Friday, December 9, 2011

Useful tips for editing your own writing

We all tend to see the errors in other people's writing without a problem. But it's much harder to edit our own work. This is partly because, as we read our own writing, we are actually rewriting it in our minds as we read. Our focus is on meaning more than on the actual words. So, we really don't see the the words that we have written like we would those of another writer, so common errors slip past us.

For important documents intended for critical audiences, you should make every effort to get someone else to edit your work. However, for writing that falls into a less formal category, you can edit your own work if you follow a few tips. For less important documents, like routine emails or typical business writing for an internal audience, while you certainly want to make your meaning clear and use proper spelling and grammar, it's not mission critical that your writing be perfect.

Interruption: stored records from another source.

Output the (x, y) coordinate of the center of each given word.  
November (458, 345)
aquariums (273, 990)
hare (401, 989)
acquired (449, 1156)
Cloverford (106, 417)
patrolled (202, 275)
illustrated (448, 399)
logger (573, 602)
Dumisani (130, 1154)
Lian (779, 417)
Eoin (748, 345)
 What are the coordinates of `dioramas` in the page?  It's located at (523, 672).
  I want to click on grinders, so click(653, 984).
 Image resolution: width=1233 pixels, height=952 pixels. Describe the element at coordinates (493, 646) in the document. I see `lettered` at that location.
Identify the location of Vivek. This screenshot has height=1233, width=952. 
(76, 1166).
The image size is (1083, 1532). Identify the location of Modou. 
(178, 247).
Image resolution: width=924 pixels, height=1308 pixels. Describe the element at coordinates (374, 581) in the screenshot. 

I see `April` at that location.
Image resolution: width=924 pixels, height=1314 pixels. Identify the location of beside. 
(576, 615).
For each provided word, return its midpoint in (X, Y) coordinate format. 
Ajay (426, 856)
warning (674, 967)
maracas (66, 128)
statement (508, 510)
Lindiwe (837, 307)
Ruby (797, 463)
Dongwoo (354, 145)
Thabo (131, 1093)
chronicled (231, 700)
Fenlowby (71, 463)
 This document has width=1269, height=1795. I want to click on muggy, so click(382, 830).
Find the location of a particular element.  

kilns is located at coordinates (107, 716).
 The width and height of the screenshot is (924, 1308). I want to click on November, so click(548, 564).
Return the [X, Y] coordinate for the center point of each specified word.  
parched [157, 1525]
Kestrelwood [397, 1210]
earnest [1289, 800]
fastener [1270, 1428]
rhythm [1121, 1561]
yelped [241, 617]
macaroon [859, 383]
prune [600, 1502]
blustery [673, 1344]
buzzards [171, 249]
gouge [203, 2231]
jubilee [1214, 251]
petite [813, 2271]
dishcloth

For any project, write for meaning first. Pay as little attention to spelling, grammar or punctuation as you can during actual writing. Once your text says what you want it to say, then take the time to polish and shine it.

To begin editing, first, run your spelling and grammar checker. Any other errors will be harder for you, as the writer, to find than for someone else. Have someone else edit the document, if possible. Also, if you can leave your document overnight and begin editing it the following morning, you'll have more distance from it than if you try to edit immediately.

When reading what you've written, you will tend to focus more on the meaning of your document than on the placement of the words and punctuation. To counteract this tendency, edit your own work more slowly and deliberately than you might edit someone else's. The following techniques will help you spot errors.
  • Read through, at least once, in a very small font
  • Read through very slowly, one word at a time
  • Read the text backwards, one word at a time
  • Read the text—on paper, obviously—upside down
Each of these methods will force you to see only the text, instead of the meaning of the words. Finally, make one pass for each type of mistake you're prone to making. Make one pass for punctuation only, then one pass for awkward phrases that you could simplify or eliminate.

Check each word that you might easily confuse with another word. For instance, the following group of words are homophones; that is, they sound just like each other, but they have different meanings: right, wright, rite and write. No spell checker will tell you if you used the wrong word, as long as it's spelled correctly. Be sure whether the correct word is to, too, or two.

These are just a few suggestions to help you when editing your own writing. Conduct a web search for "proofreading and editing tips," to discover web pages with much more in-depth advice.